The swap was executed through CoW Protocol — a decentralized trade-routing system integrated into the Aave interface. The transaction route was complex and passed through several protocols: first, interest-bearing aEthUSDT tokens were converted back to USDT via Aave V3, then funds were routed through a Uniswap liquidity pool to acquire wrapped Ether, and finally wETH was swapped for AAVE through a SushiSwap pool.

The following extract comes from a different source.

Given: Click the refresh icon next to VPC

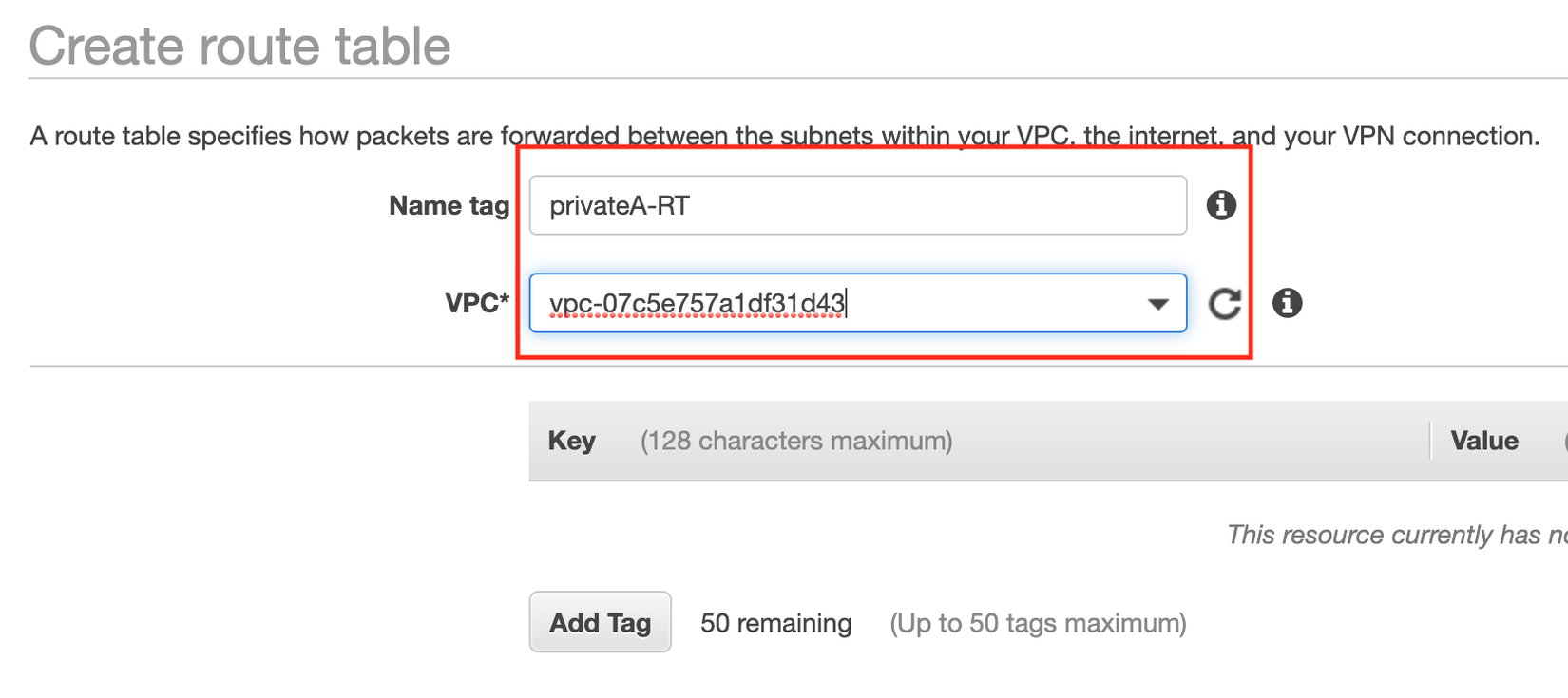Looking at the screenshot, I should click(1225, 304).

The critical issue was the catastrophically low liquidity in the final SushiSwap pool — just approximately $73,000. When a $50 million order hit this pool, the price impact reached 99%.

MEV Bots' Role

On-chain data analysis by Arkham Intelligence revealed that Titan Builder — a block construction entity — extracted approximately $34 million from the transaction through a sandwich attack. The mechanism is straightforward: the bot purchased AAVE before the large order, allowed the user's transaction to execute at the inflated price, and then sold at the higher price. A second MEV bot extracted an additional $10 million using a similar method.

Incident Details
Swap Amount$50.4M (USDT)
Received327 AAVE (~$36,000)
SushiSwap Pool Liquidity~$73,000
Price Impact99%
Extracted by Titan Builder~$34M
Extracted by Second MEV Bot~$10M

Warning Was Ignored

Before executing the swap, the Aave interface displayed a warning that the order size was excessively large relative to available liquidity and flagged extraordinary slippage. The warning required manual confirmation via a checkbox. The trader confirmed the operation from a mobile device, and the transaction proceeded.

Aave's Response

Aave founder Stani Kulechov stated that the protocol would attempt to contact the trader and refund approximately $600,000 in fees collected from the transaction. At the same time, he emphasized that the protocol operated according to its design parameters — the warning was displayed, and the user consciously chose to ignore it.

Lessons for DeFi Users

This incident serves as a stark reminder of decentralized finance risks. Large swaps require thorough verification of target pool liquidity, proper maximum slippage settings, and splitting large amounts into smaller transactions. MEV attacks remain a systemic issue on Ethereum, and no interface can fully protect against them without active user participation.